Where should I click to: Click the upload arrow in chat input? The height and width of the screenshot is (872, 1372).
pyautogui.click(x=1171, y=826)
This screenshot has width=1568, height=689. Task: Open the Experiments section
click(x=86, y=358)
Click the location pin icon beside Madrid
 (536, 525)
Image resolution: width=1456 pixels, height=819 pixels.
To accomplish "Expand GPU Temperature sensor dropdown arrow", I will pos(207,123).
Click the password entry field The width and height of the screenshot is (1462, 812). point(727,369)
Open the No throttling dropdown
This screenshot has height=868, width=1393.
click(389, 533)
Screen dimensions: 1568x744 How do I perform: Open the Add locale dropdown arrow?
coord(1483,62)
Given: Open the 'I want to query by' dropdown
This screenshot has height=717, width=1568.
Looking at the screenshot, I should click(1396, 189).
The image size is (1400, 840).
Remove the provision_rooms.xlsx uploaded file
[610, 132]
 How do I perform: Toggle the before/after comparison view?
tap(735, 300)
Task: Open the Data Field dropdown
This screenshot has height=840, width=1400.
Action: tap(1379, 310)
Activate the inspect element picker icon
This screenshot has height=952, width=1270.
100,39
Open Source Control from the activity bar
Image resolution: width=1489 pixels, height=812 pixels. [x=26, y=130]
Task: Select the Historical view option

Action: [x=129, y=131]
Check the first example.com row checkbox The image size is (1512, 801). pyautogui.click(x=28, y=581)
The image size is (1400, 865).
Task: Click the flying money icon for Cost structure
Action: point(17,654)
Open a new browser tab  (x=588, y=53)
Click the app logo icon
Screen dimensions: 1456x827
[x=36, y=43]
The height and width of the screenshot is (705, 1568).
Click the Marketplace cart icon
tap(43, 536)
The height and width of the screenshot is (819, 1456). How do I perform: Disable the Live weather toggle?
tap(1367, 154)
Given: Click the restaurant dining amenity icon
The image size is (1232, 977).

────────────────────────────────────────

## Task details
For each line above that includes "Given", make a copy.

## The completed task
Given: Open the 'I want to query by' dropdown
Given: Click the restaurant dining amenity icon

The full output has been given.